En este sentido recordamos que la ordenanza más progresiva en las limitaciones territoriales a la aplicación de plaguicidas es la del Partido de Cañuelas, que establece una restricción absoluta de la aplicación de agroquímicos en forma terrestre de 2000 metros de las poblaciones. Si se aplicara la distancia de exclusión de la ordenanza de Cañuelas a todo el territorio de uso agrícola de la Provincia de Buenos Aires, se dispondría de una superficie de producción libre de aplicación de agroquímicos biocidas de alrededor de 1,2 millones de hectáreas. En esa superficie, de poco más del 10% de toda la superficie cultivable de la provincia, se podrían desarrollar las diversas variantes agroecológicas de producción, conservando la biodiversidad y los servicios ecosistémicos y estableciendo un entorno sano para el desarrollo de la vida de los habitantes de nuestra provincia. Al transformarse toda esa superficie cultivable en casos concretos de producción agroecológica, su ejemplo alentará la transición hacia la agroecología en el resto del territorio bonaerense, acercándonos de esa manera a la tan necesaria soberanía alimentaria.

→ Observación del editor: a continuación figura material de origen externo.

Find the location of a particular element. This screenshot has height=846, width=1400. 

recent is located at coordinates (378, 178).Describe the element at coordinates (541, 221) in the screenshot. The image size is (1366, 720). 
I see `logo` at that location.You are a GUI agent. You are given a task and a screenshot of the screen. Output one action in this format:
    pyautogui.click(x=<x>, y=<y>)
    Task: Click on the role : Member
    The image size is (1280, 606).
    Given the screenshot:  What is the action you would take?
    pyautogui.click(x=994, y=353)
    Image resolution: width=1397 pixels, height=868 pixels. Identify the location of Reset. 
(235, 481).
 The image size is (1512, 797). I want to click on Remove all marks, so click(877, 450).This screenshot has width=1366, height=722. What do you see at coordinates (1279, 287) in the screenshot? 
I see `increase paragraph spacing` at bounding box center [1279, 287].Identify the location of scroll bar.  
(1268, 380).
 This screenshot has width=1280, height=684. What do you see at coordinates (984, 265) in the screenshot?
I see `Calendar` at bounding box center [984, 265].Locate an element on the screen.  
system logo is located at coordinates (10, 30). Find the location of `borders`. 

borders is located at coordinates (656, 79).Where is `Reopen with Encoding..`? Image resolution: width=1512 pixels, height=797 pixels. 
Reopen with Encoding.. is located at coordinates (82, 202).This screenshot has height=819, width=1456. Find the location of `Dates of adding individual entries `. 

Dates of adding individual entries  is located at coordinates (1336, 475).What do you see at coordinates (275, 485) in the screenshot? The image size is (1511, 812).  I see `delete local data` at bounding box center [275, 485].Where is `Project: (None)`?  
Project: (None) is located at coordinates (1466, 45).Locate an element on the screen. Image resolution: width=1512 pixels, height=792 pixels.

Concretamente, además de la posibilidad de producir alimentos sin plaguicidas, con esa medida se evitarían los daños al ambiente y a la salud causados por las derivas de plaguicidas en agua, aire, suelo y alimentos para unos 20 millones de personas. De forma homogénea e inmediata. Priorizando la vida por sobre cualquier actividad productiva. Garantizando nuestros derechos constitucionales a la salud y a un ambiente sano. Un cambio en el 10 por ciento de la superficie cultivable que producirá una mejora inmediata en la calidad de vida de 20 millones de personas y que esperamos sea el inicio del cambio completo del modelo productivo. Que es urgente. Que no admite más dilaciones.

Por lo tanto, exigimos:

· La derogación de la Resolución 246/2018 del Ministerio de Desarrollo Agrario;

· Instrumentar de manera inmediata en toda la provincia de Buenos Aires la absoluta prohibición de la aplicación de agroquímicos biocidas en los 2000 metros lindantes a zonas pobladas, escuelas, cursos de agua, y zonas de protección o resguardo ambiental.

· Prohibir las fumigaciones aéreas en todo el territorio provincial, ya que son las que más riesgo y consecuencias generan al ambiente y las poblaciones.

· Instrumentar en esas hectáreas alcanzadas por la mencionada exclusión, las políticas públicas vigentes en el área y garantizar la asistencia técnica por parte del estado para la producción agroecológica.

· Celebrar a la brevedad un convenio técnico ad hoc que permita a las y los pobladores de la provincia realizar de modo gratuito análisis de agua de consumo destinados a detectar y cuantificar la presencia de los agroquímicos biocidas más utilizados en la actualidad para evitar consecuencias a la salud de la población por la ingesta de agua plausible de estar contaminada.

– Se provea de modo gratuito a la población bonaerense un laboratorio público de referencia con la capacidad de realizar análisis de sangre, orina y leche materna destinados a detectar y cuantificar la presencia de los agroquímicos biocidas.

– Incorporar análisis de agrotóxicos en el examen bacteriológico físico y químico que se realiza anualmente para el agua potable y segura en las escuelas, bajo la responsabilidad de los Consejos Escolares.

«Todos los habitantes gozan del derecho a un ambiente sano, equilibrado, apto para el desarrollo humano y para que las actividades productivas satisfagan las necesidades presentes sin comprometer las de las generaciones futuras; y tienen el deber de preservarlo.» Artículo 41 de la Constitución Nacional".